Automation is a broad term with potential application in every area of the oil and gas landscape. It can accelerate digital transformation and help you realize operational efficiency.
Here are some use cases for both RPA and IPA in oil and gas.
Leveraging RPA in Oil and Gas to Drive Efficiency
RPA takes repetitive processes off of human employees’ plates and gives them to digital robots. With RPA, oil and gas companies can do many things to save time and money, including:
- Automating purchase order generation and billing validation
- Consolidating data from the trading floor so analysts have it available immediately
- Managing contracts via bots that send alerts when renewals are coming up
- Implementing compliance checks and balances related to reporting
- Aggregating data from IoT devices in the field to understand performance
- Creating better customer experiences with self-service options to manage inquiries that don’t need human intervention
Making Automation Smarter in Oil and Gas with IPA
IPA adds Artificial Intelligence (AI) to RPA, enabling automation to do more than simple tasks. The oil and gas industry can use IPA for:
- Analyzing data from IoT devices to support predictive maintenance and asset management
- Defending against cyberattacks, which are a growing threat to oil and gas companies
- Enabling interoperability between legacy systems and new technology
- Monitoring and detecting leaks or abnormalities in pipelines
- Automating rig and well drilling, which would require less labor, improve safety, and speed up the process
With RPA and IPA, the future of energy for oil and gas can be more consistent and efficient.

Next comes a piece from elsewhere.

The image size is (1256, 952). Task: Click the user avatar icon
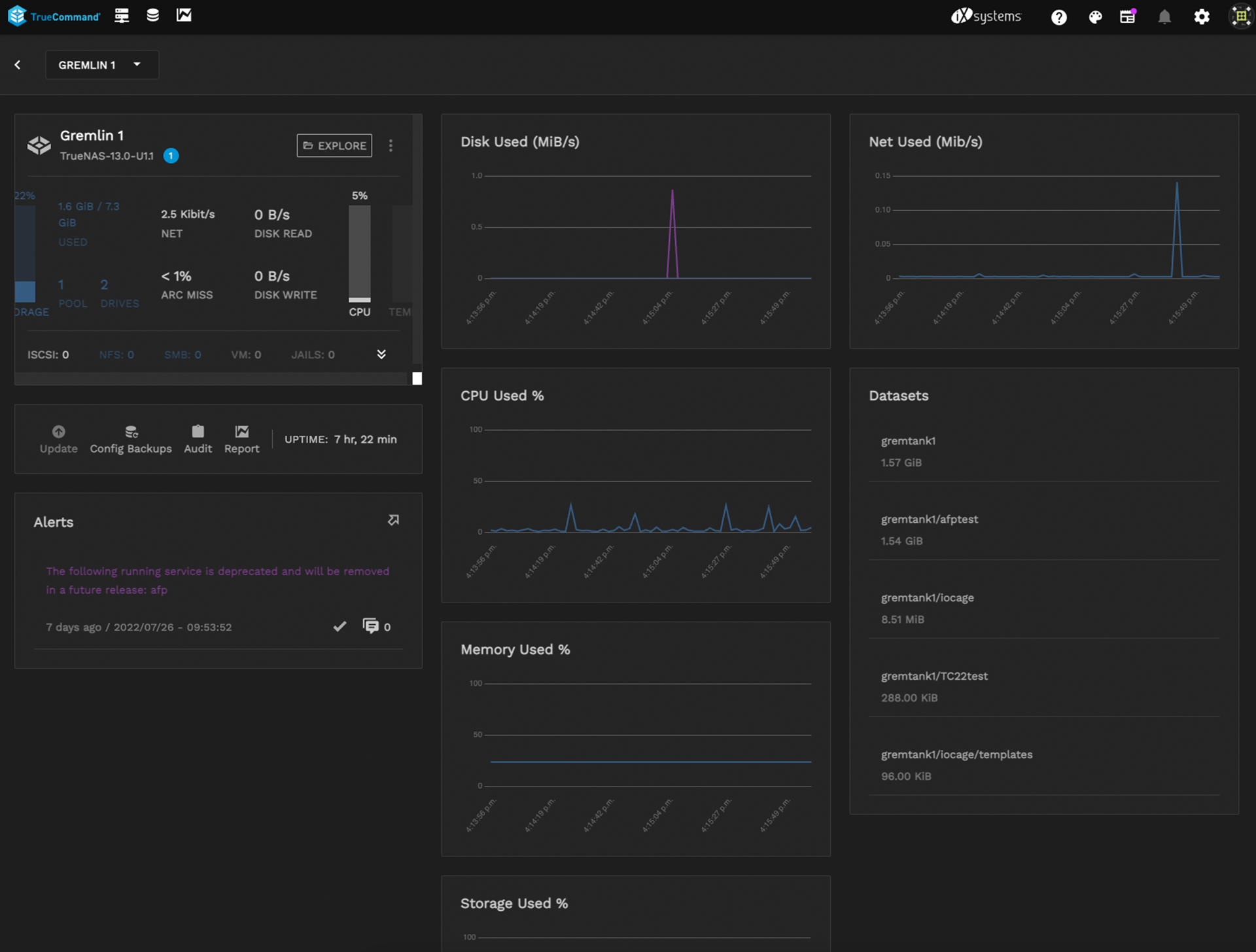[1240, 17]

Automation Delivers Operational Efficiency
The benefits the sector can achieve from automation center around operational efficiency, which is the primary goal of digital transformation. In such a fragmented and expansive industry, the implementation of automation must deliver big results. Here are some of the advantages you can realize:
- Cost savings: The industry expects to save $237-$813 billion by adopting intelligent automation as a result of lower expenses around production with shorter timelines.

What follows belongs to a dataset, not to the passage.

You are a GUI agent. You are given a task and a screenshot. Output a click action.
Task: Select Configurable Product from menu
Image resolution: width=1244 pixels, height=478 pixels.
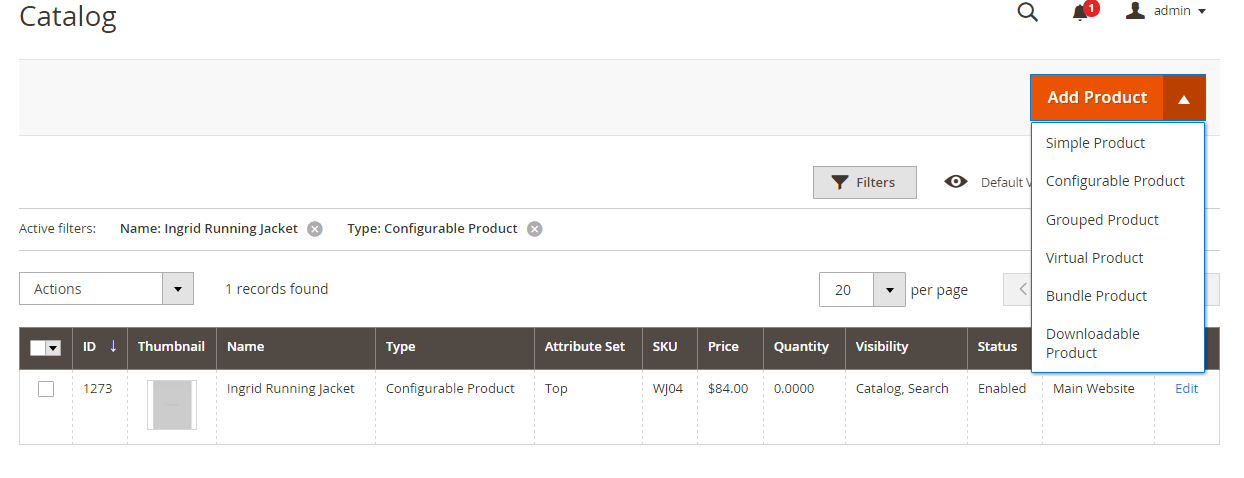(x=1118, y=181)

- Fewer errors: When automation takes over repetitive, rules-based tasks, the risk of human error is gone.
- Improved customer satisfaction through better experiences: With better tools, customers can resolve their issues faster and have a better opinion of the business.

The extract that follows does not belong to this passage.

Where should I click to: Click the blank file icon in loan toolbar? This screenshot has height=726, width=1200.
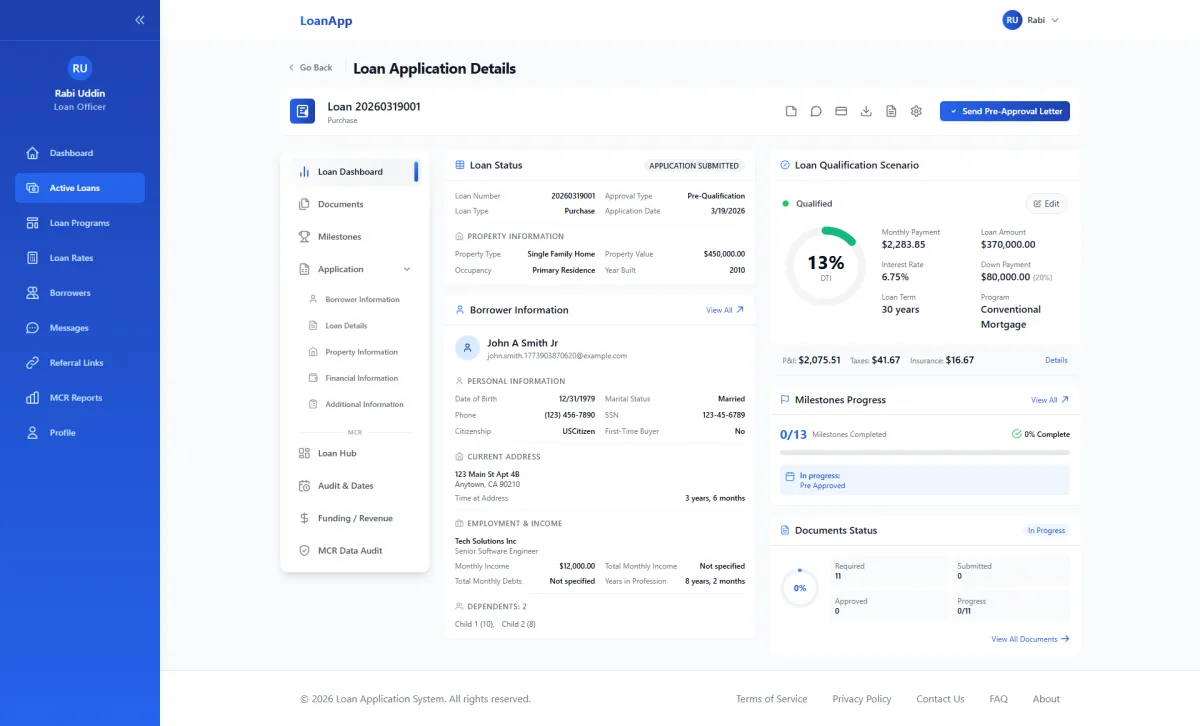[x=791, y=111]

- Improved decision-making: Insights from real-time data put companies in a better position to resolve issues and make determinations with a full view of any problem.
- Enhanced safety: If automation can remove humans from the most dangerous elements in the field, they’ll be less at risk. Additionally, automatic leak detection enables companies to act immediately to protect communities.
- More satisfied employees: Automation enables more meaningful work, allowing people to be critical thinkers and problem solvers. When employees aren’t wasting their intelligence and expertise on the mundane, companies can see increases in engagement and retention.
How Can Oil and Gas Companies Begin or Resume Their Journey to Automation and Efficiency?
To hit those digital transformation and modernization objectives, your organization must have a defined automation and efficiency path. Maybe you’ve already started, stopped, pivoted, and resumed—but do you have everything in place to succeed this time?
Here’s what our experts recommend:
- Align digital transformation and automation because they need to be on the same trajectory.
- Use Process Mining to understand the true steps of a process before automating it.
- Define use cases for RPA and IPA, starting with your goals and then working backward.
- Create a Center of Excellence (CoE) to stand as the central source of truth and governance for automation initiatives.
- Work with experts in the automation space to plan, test, refine, and scale.
The future of energy for oil and gas is bright—so long as the industry embraces and commits to automation. Improvements are possible across the board, with one of the most critical being the ability to build the future of your company with more meaningful work.